Кроманьонский тип неолитической эпохи на Украине связан главным образом с днепро-донецкой культурой. Д.Я. Телегин отнес эту культуру к северному поясу, в который включаются Восточная Европа, Прибалтика, Урал, Южная Сибирь, Прибайкалье. Для этого пояса было характерно: «а) вытянутый обряд погребения, б) наличие в отдельных культурах коллективных могил, в) применение охры, г) отсутствие среди погребального инвентаря сосудов»[150]. Но население днепро-донецкой культуры отличалось антропологически не только от носителей культур Урала и Сибири, где четко были выражены монголоидные элементы, но и от племен соседней культуры ямочно-гребенчатой керамики Волго-Окского бассейна и некоторых районов Прибалтики, куда проникала эта культура.
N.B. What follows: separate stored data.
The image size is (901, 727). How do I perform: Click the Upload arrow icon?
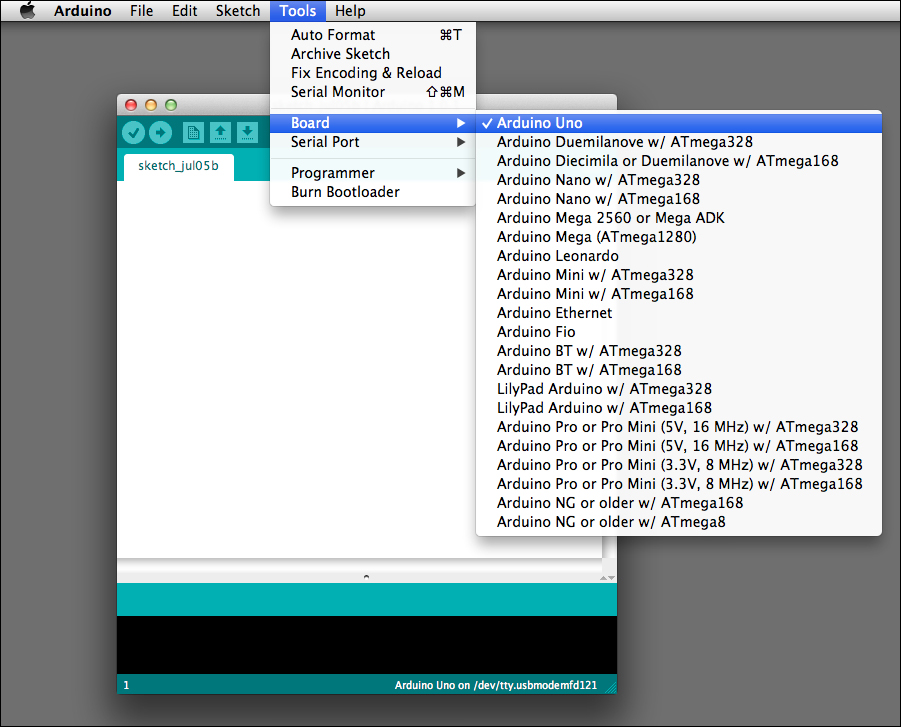tap(160, 133)
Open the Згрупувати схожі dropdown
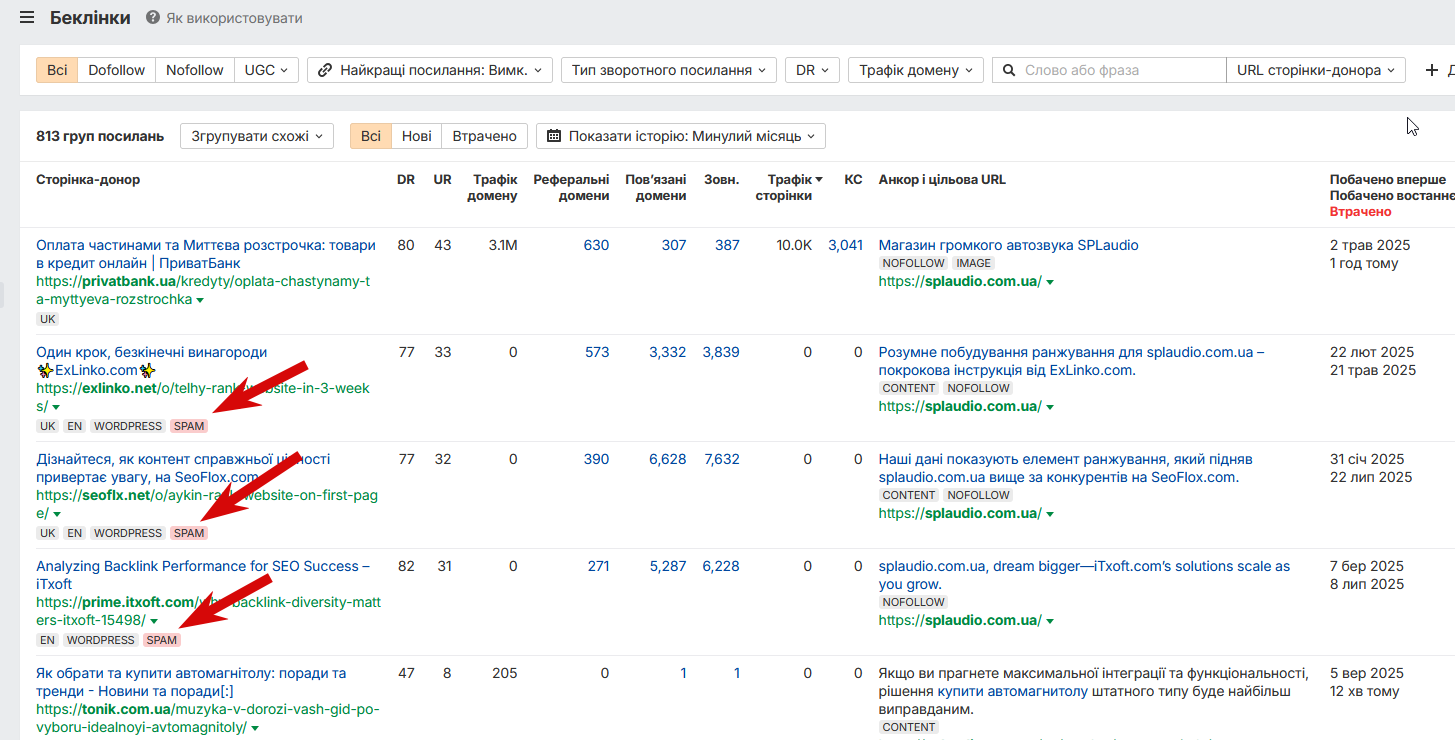 (x=257, y=136)
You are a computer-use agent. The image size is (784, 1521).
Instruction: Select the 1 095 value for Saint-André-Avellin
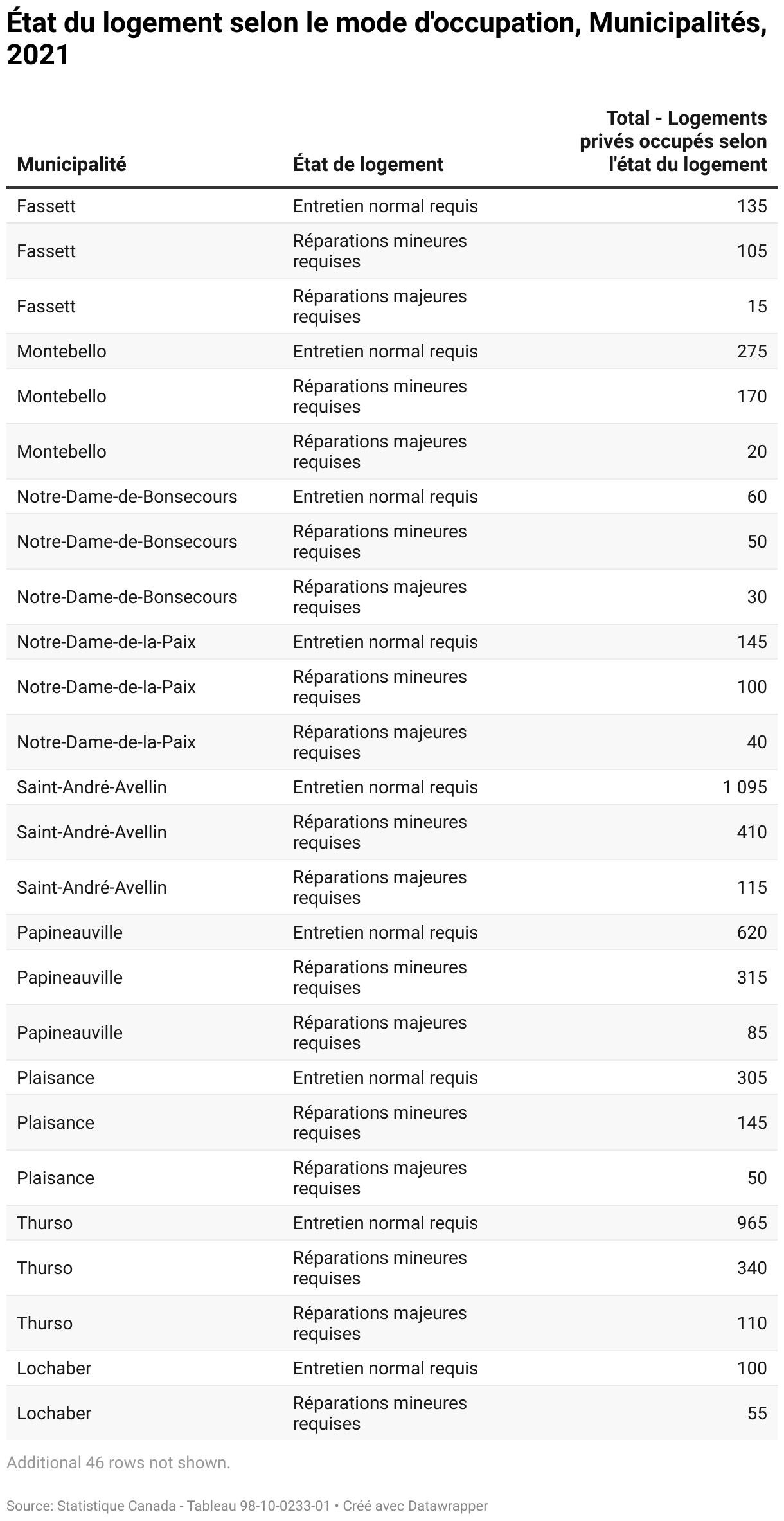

В последней, в частности, также отмечаются монголоидные элементы.
Основная масса обнаруженных могильников днепро-донецкой культуры локализуется в Надпорожье. Но эта же культура достигает бассейна Дона и Азовского моря, захватывает украинскую лесостепь и Белоруссию. Если учесть еще сходство антропологического облика этого населения с погребениями культуры Эртебелле в Прибалтике (в частности с черепами из датских «кухонных куч»), а также с обликом одной группы населения Оленеостровского могильника на Онежском озере, то неудивительна постановка вопроса о распространении этого населения либо с северо-запада на юго-восток, либо в противоположном направлении.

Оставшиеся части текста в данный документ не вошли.